• Input records:
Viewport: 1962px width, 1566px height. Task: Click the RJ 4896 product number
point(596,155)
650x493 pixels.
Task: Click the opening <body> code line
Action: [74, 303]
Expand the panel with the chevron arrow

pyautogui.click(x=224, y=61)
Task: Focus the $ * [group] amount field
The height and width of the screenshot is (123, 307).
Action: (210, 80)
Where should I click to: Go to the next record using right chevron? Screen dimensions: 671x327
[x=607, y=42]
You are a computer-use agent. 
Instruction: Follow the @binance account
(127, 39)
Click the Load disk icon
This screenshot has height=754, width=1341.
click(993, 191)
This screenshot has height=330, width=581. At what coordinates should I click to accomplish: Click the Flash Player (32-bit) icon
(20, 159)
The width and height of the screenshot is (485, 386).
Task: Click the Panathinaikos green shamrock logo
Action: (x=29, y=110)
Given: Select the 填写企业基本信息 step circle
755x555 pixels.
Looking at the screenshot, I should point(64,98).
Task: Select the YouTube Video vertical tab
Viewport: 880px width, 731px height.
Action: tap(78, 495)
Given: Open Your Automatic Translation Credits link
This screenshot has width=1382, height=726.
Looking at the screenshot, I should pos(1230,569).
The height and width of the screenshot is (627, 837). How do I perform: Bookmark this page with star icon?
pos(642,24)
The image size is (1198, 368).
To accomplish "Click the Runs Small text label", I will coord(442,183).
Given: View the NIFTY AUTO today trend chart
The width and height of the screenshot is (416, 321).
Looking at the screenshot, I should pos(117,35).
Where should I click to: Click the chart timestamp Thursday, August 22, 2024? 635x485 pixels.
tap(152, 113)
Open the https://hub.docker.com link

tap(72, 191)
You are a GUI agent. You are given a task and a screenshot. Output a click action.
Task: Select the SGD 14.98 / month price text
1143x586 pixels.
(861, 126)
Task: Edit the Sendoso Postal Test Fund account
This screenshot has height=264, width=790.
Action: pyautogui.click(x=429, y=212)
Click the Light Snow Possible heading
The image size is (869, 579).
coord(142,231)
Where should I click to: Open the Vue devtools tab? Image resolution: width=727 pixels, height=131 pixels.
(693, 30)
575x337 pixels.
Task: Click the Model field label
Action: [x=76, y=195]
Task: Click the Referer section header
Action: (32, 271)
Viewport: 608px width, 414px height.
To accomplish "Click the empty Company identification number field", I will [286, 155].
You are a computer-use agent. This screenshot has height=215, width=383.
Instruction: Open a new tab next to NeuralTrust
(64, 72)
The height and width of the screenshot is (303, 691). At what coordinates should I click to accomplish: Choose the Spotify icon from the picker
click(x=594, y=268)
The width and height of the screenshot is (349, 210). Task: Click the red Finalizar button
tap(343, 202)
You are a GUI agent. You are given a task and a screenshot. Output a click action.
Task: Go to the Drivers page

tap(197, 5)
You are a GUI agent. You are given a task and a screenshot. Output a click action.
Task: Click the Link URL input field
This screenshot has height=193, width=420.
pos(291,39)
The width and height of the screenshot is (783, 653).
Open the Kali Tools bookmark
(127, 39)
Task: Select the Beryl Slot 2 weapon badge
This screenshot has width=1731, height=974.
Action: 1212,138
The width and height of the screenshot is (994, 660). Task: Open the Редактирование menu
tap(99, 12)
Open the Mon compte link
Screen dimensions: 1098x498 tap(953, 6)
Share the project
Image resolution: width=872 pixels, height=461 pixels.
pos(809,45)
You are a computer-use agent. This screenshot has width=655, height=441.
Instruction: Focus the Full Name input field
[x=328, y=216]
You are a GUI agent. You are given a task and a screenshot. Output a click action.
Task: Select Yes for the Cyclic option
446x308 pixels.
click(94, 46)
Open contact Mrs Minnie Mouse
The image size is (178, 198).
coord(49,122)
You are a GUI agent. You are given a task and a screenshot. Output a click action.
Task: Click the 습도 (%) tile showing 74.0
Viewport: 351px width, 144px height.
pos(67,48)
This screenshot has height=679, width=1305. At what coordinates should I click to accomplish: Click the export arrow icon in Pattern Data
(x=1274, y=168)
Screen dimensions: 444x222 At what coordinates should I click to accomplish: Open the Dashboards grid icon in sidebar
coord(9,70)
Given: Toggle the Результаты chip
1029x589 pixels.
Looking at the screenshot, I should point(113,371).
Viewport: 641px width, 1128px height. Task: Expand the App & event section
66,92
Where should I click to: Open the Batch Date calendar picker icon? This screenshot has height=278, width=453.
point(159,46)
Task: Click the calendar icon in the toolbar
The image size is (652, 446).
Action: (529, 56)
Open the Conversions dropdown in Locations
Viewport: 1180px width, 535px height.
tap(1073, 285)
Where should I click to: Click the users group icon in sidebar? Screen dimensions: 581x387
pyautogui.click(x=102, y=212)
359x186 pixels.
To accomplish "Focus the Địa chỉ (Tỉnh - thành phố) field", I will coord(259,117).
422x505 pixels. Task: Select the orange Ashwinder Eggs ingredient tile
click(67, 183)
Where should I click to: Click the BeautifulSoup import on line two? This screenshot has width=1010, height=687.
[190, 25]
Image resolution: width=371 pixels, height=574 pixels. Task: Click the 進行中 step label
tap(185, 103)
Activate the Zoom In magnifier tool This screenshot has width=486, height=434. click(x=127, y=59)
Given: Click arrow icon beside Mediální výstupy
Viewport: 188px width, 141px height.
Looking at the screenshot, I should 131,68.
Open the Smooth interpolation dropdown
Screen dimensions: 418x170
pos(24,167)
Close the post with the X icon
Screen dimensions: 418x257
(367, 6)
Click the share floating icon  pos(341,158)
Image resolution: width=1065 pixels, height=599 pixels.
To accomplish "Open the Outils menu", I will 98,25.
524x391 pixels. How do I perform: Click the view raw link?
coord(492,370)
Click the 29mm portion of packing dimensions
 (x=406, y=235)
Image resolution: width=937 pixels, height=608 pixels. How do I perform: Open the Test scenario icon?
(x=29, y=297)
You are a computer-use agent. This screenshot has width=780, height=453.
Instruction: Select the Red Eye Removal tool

• What is needed: Each record must be output word for word.

• Exercise response:
Viewport: 1962px width, 1566px height. Task: Click the RJ 4896 product number
point(596,155)
650x493 pixels.
Task: Click the opening <body> code line
Action: [74, 303]
Expand the panel with the chevron arrow

pyautogui.click(x=224, y=61)
Task: Focus the $ * [group] amount field
The height and width of the screenshot is (123, 307).
Action: (210, 80)
Where should I click to: Go to the next record using right chevron? Screen dimensions: 671x327
[x=607, y=42]
You are a computer-use agent. 
Instruction: Follow the @binance account
(127, 39)
Click the Load disk icon
This screenshot has height=754, width=1341.
click(993, 191)
This screenshot has height=330, width=581. At what coordinates should I click to accomplish: Click the Flash Player (32-bit) icon
(20, 159)
The width and height of the screenshot is (485, 386).
Task: Click the Panathinaikos green shamrock logo
Action: (x=29, y=110)
Given: Select the 填写企业基本信息 step circle
755x555 pixels.
Looking at the screenshot, I should point(64,98).
Task: Select the YouTube Video vertical tab
Viewport: 880px width, 731px height.
Action: tap(78, 495)
Given: Open Your Automatic Translation Credits link
This screenshot has width=1382, height=726.
Looking at the screenshot, I should pos(1230,569).
The height and width of the screenshot is (627, 837). How do I perform: Bookmark this page with star icon?
pos(642,24)
The image size is (1198, 368).
To accomplish "Click the Runs Small text label", I will coord(442,183).
Given: View the NIFTY AUTO today trend chart
The width and height of the screenshot is (416, 321).
Looking at the screenshot, I should pos(117,35).
Where should I click to: Click the chart timestamp Thursday, August 22, 2024? 635x485 pixels.
tap(152, 113)
Open the https://hub.docker.com link

tap(72, 191)
You are a GUI agent. You are given a task and a screenshot. Output a click action.
Task: Select the SGD 14.98 / month price text
1143x586 pixels.
(861, 126)
Task: Edit the Sendoso Postal Test Fund account
This screenshot has height=264, width=790.
Action: pyautogui.click(x=429, y=212)
Click the Light Snow Possible heading
The image size is (869, 579).
coord(142,231)
Where should I click to: Open the Vue devtools tab? Image resolution: width=727 pixels, height=131 pixels.
(693, 30)
575x337 pixels.
Task: Click the Model field label
Action: [x=76, y=195]
Task: Click the Referer section header
Action: (32, 271)
Viewport: 608px width, 414px height.
To accomplish "Click the empty Company identification number field", I will [286, 155].
You are a computer-use agent. This screenshot has height=215, width=383.
Instruction: Open a new tab next to NeuralTrust
(64, 72)
The height and width of the screenshot is (303, 691). At what coordinates should I click to accomplish: Choose the Spotify icon from the picker
click(x=594, y=268)
The width and height of the screenshot is (349, 210). Task: Click the red Finalizar button
tap(343, 202)
You are a GUI agent. You are given a task and a screenshot. Output a click action.
Task: Go to the Drivers page

tap(197, 5)
You are a GUI agent. You are given a task and a screenshot. Output a click action.
Task: Click the Link URL input field
This screenshot has height=193, width=420.
pos(291,39)
The width and height of the screenshot is (783, 653).
Open the Kali Tools bookmark
(127, 39)
Task: Select the Beryl Slot 2 weapon badge
This screenshot has width=1731, height=974.
Action: 1212,138
The width and height of the screenshot is (994, 660). Task: Open the Редактирование menu
tap(99, 12)
Open the Mon compte link
Screen dimensions: 1098x498 tap(953, 6)
Share the project
Image resolution: width=872 pixels, height=461 pixels.
pos(809,45)
You are a computer-use agent. This screenshot has width=655, height=441.
Instruction: Focus the Full Name input field
[x=328, y=216]
You are a GUI agent. You are given a task and a screenshot. Output a click action.
Task: Select Yes for the Cyclic option
446x308 pixels.
click(94, 46)
Open contact Mrs Minnie Mouse
The image size is (178, 198).
coord(49,122)
You are a GUI agent. You are given a task and a screenshot. Output a click action.
Task: Click the 습도 (%) tile showing 74.0
Viewport: 351px width, 144px height.
pos(67,48)
This screenshot has height=679, width=1305. At what coordinates should I click to accomplish: Click the export arrow icon in Pattern Data
(x=1274, y=168)
Screen dimensions: 444x222 At what coordinates should I click to accomplish: Open the Dashboards grid icon in sidebar
coord(9,70)
Given: Toggle the Результаты chip
1029x589 pixels.
Looking at the screenshot, I should point(113,371).
Viewport: 641px width, 1128px height. Task: Expand the App & event section
66,92
Where should I click to: Open the Batch Date calendar picker icon? This screenshot has height=278, width=453.
point(159,46)
Task: Click the calendar icon in the toolbar
The image size is (652, 446).
Action: (529, 56)
Open the Conversions dropdown in Locations
Viewport: 1180px width, 535px height.
tap(1073, 285)
Where should I click to: Click the users group icon in sidebar? Screen dimensions: 581x387
pyautogui.click(x=102, y=212)
359x186 pixels.
To accomplish "Focus the Địa chỉ (Tỉnh - thành phố) field", I will coord(259,117).
422x505 pixels. Task: Select the orange Ashwinder Eggs ingredient tile
click(67, 183)
Where should I click to: Click the BeautifulSoup import on line two? This screenshot has width=1010, height=687.
[190, 25]
Image resolution: width=371 pixels, height=574 pixels. Task: Click the 進行中 step label
tap(185, 103)
Activate the Zoom In magnifier tool This screenshot has width=486, height=434. click(x=127, y=59)
Given: Click arrow icon beside Mediální výstupy
Viewport: 188px width, 141px height.
Looking at the screenshot, I should 131,68.
Open the Smooth interpolation dropdown
Screen dimensions: 418x170
pos(24,167)
Close the post with the X icon
Screen dimensions: 418x257
(367, 6)
Click the share floating icon  pos(341,158)
Image resolution: width=1065 pixels, height=599 pixels.
To accomplish "Open the Outils menu", I will 98,25.
524x391 pixels. How do I perform: Click the view raw link?
coord(492,370)
Click the 29mm portion of packing dimensions
 (x=406, y=235)
Image resolution: width=937 pixels, height=608 pixels. How do I perform: Open the Test scenario icon?
(x=29, y=297)
You are a computer-use agent. This screenshot has width=780, height=453.
Instruction: Select the Red Eye Removal tool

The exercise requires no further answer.